IN RE REGIONAL BLDG. SYSTEMS, INC.

Decision Date22 July 2000
Docket NumberNo. 93-5-7521-JS.,93-5-7521-JS.
PartiesIn re REGIONAL BUILDING SYSTEMS, INC., Debtor.
CourtU.S. Bankruptcy Court — District of Maryland

Jay G. Ochroch, Prince Altee Thomas, Fox, Rothschild, O'Brien & Frankel, LLP, Philadelphia, PA, for Universal Suppliers, Inc.

Richard Goldberg, Shapiro & Olander, Baltimore, MD, for Debtor.

Debra Lee Allen, Linda V. Donhauser, Miles & Stockbridge P.C., Baltimore, MD, for the Plan Committee.

Karen H. Moore, Baltimore, MD, Assistant U.S. Trustee.

DECISION RE MOTION OF UNIVERSAL SUPPLIERS, INC. FOR AMENDMENT OF JUDGMENT PURSUANT TO FED.R.CIV.P. 59(e)

S. MARTIN TEEL, Jr., Bankruptcy Judge, Sitting by Designation.

This is a contest between Universal Suppliers, Inc. ("Universal") and the Plan Committee which is administering the property of the bankruptcy estate of the debtor, Regional Building Systems, Inc. ("RBS"), pursuant to a confirmed chapter 11 plan ("the Plan"). Universal has moved for amendment of the judgment sustaining an objection of the Plan Committee to the classification of Universal's claim as a secured claim pursuant to RBS's schedules. For the following reasons, the motion will be denied and Universal's lien will be treated as extinguished by 11 U.S.C. § 1141(c) and the claim-preclusive effect of the Plan under 11 U.S.C. § 1141(a).

Universal says it neglected through oversight to assert its lien prior to confirmation of the Plan. But the order confirming the Plan cannot be vacated under the liberal provisions of Fed.R.Civ.P. 60 to permit belated assertion of Universal's lien. The order confirming the Plan could be revoked only if the order "was procured by fraud." 11 U.S.C. § 1144. Universal has not elected to commence the adversary proceeding required to pursue such revocation. See Fed.R.Bankr.P. 7001.

Instead, Universal argues that the Plan should not be held to have extinguished its lien under 11 U.S.C. § 1141(c) unless the Plan specifically mentioned the lien, and, alternatively, that the Plan does not bind Universal, based on due process grounds. The court rejects both arguments.

I

The court will accept Universal's factual assertions as true for purposes of deciding the objection without actually deciding whether the assertions are accurate.

In 1992, Universal and RBS entered into a consignment agreement whereby RBS granted Universal a security interest in certain materials used in the construction of homes (the "Collateral"). The security interest included the proceeds realized from the utilization of the Collateral by RBS. Subsequently, Universal filed financing statements to perfect its security interest in the Collateral pursuant to Maryland's version of the Uniform Commercial Code.

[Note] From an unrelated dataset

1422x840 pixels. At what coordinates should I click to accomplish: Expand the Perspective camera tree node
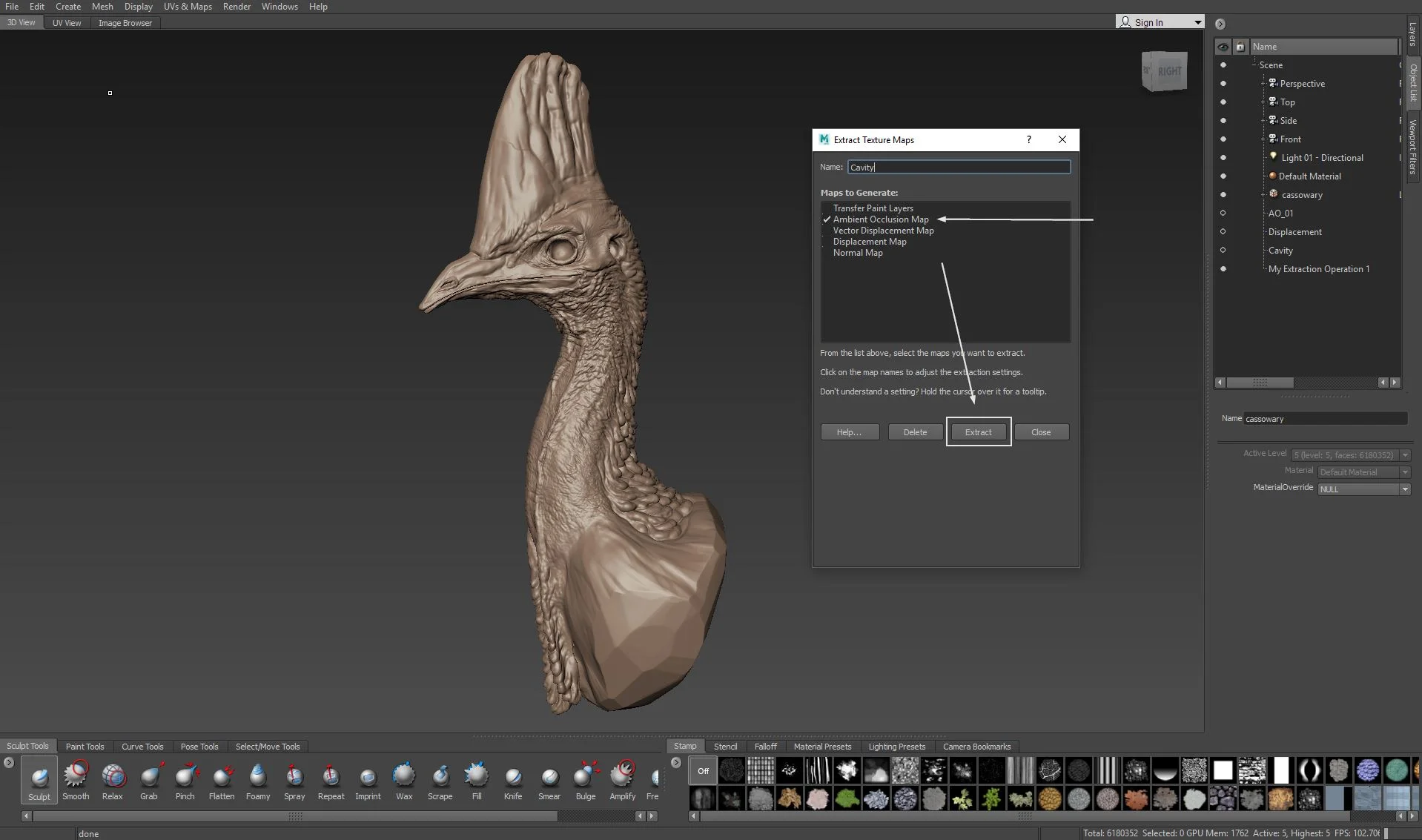point(1263,84)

In November 1993, RBS filed a voluntary petition for relief under chapter 11 of the Bankruptcy Code (11 U.S.C.). RBS's Schedule D, filed in December 1993, listed Universal as the holder of a $358,871.71 claim, secured by collateral with a value of zero.1 Accordingly, under 11 U.S.C. § 1111(a), the claim was deemed one for which a proof of claim had been filed. However, under 11 U.S.C. § 506(a),2 the claim, as scheduled, was only entitled to allowance as an unsecured claim even though RBS acknowledged that a lien existed and even though Schedule D is entitled "Creditors Holding Secured Claims."3

An official committee of unsecured creditors was formed. Universal was a member of the committee. On several occasions, counsel for the committee acknowledged to Universal's representative that Universal held a secured claim, and informed him that if matters were discussed regarding unsecured claims that conflicted with Universal's secured interest, he would be asked to remove himself from the conversation. So Universal was fully aware that it had a lien claim in the case. And Universal had reason to pay attention to the lien: RBS's estate has substantial funds against which Universal now asserts its lien.4

Nevertheless, Universal failed to assert its lien until after the court had confirmed the Plan, which made no provision for Universal's lien. Universal points to upheaval in its own affairs as leading to this failure. In December 1995, Universal itself became a debtor under chapter 11 of the Bankruptcy Code in the United States Bankruptcy Court for the Middle District of Pennsylvania. Neither the former management of Universal nor its general corporate counsel informed Universal's bankruptcy counsel about the consignment agreement or the financing statements. In August 1996, Universal filed two separate proofs of claim in RBS's bankruptcy case asserting an unsecured nonpriority claim in the aggregate amount of $358,871.71 (the same amount as RBS had scheduled), thus implicitly acquiescing in RBS's view (see n. 3, supra) that Universal's claim, though supported by a lien, was not entitled to be treated as an allowed secured claim.5

In May 1997, almost nine full months after Universal filed its proofs of claim, the court entered an order confirming the Plan. The Plan did not provide for Universal to retain any lien.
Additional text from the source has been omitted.